Prompt | Take the lines in the listing below from the line with "The image size is (1280, 800)." up to and including the line with "Where should I" and set them down exactly, skipping pictures and adding nothing.

** Opening Record set block **

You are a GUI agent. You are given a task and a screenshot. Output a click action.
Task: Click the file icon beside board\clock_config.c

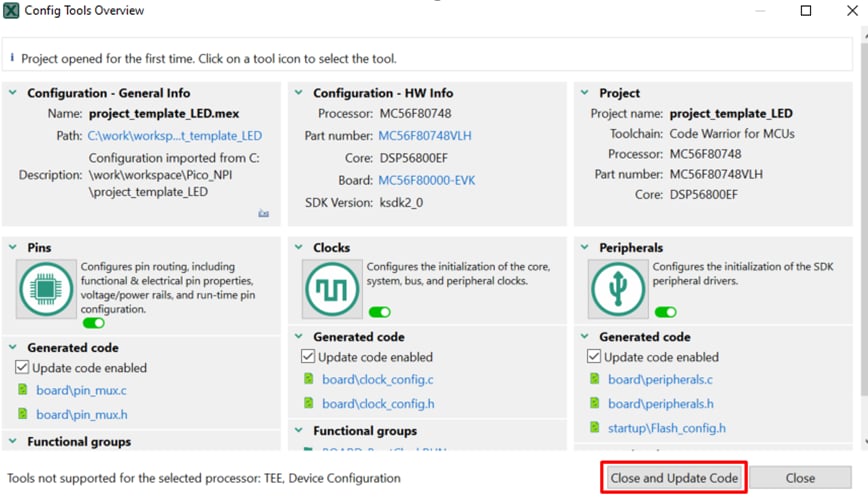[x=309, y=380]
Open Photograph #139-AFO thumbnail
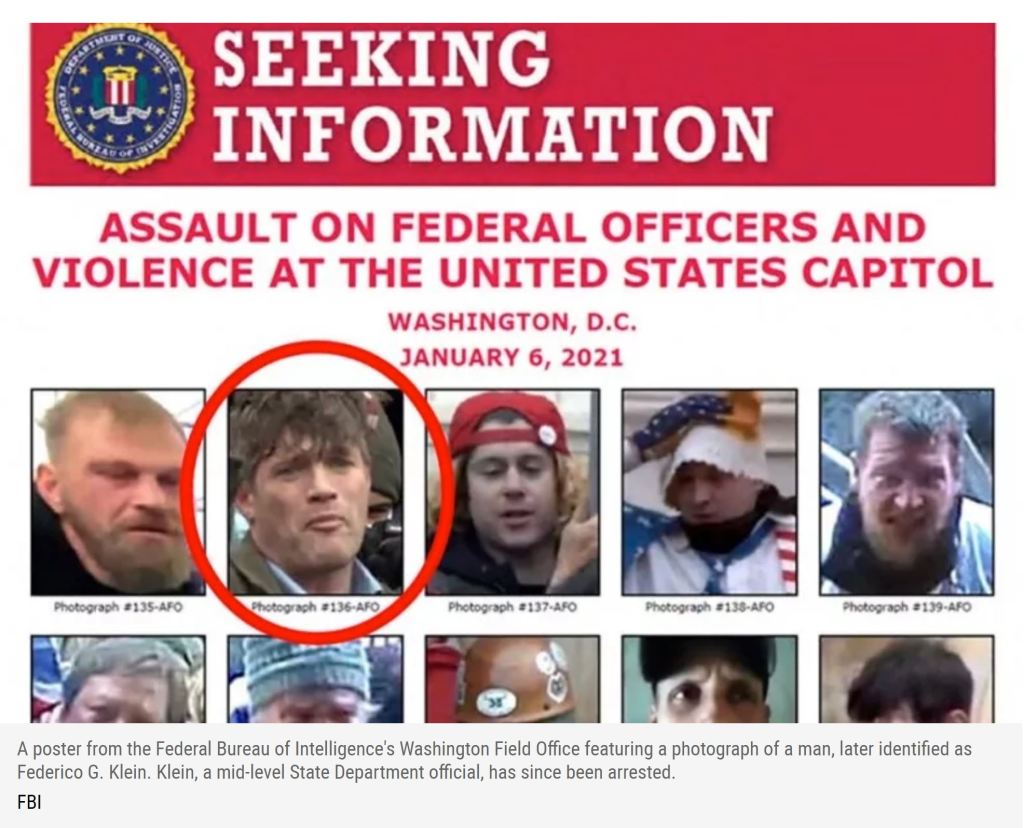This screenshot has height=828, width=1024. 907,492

** Closing Record set block **
** Opening Record set block **

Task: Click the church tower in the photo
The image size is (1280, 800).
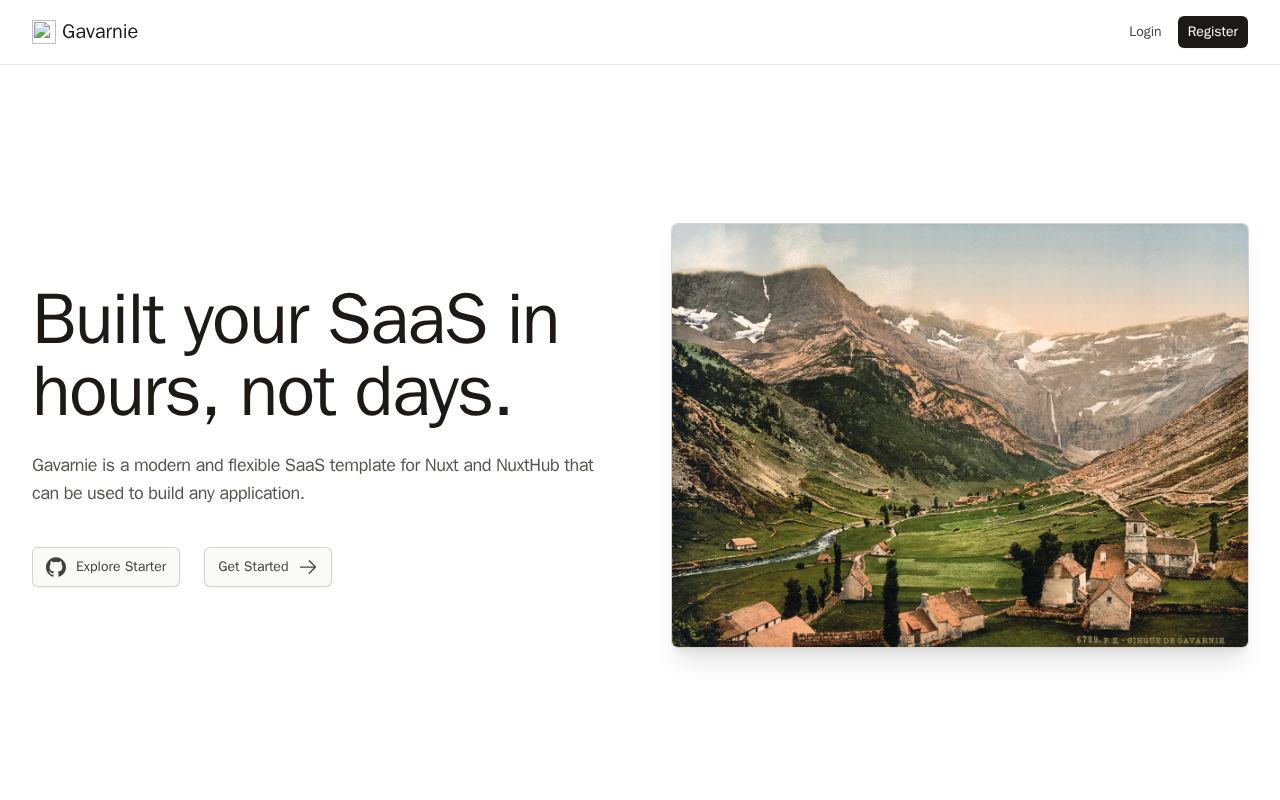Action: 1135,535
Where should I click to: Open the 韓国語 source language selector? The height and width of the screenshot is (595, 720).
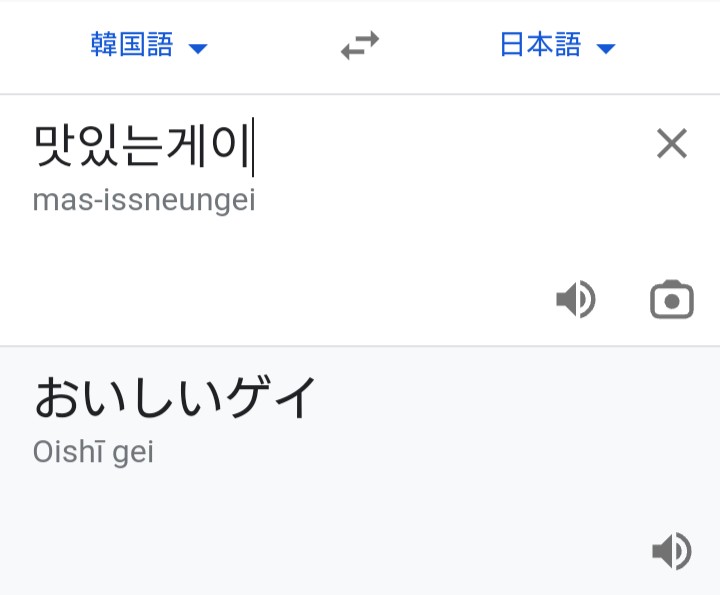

** Closing Record set block **

Response area |
The image size is (1280, 800).
Action: 1135,535
Where should I click to: Open the 韓国語 source language selector? The height and width of the screenshot is (595, 720).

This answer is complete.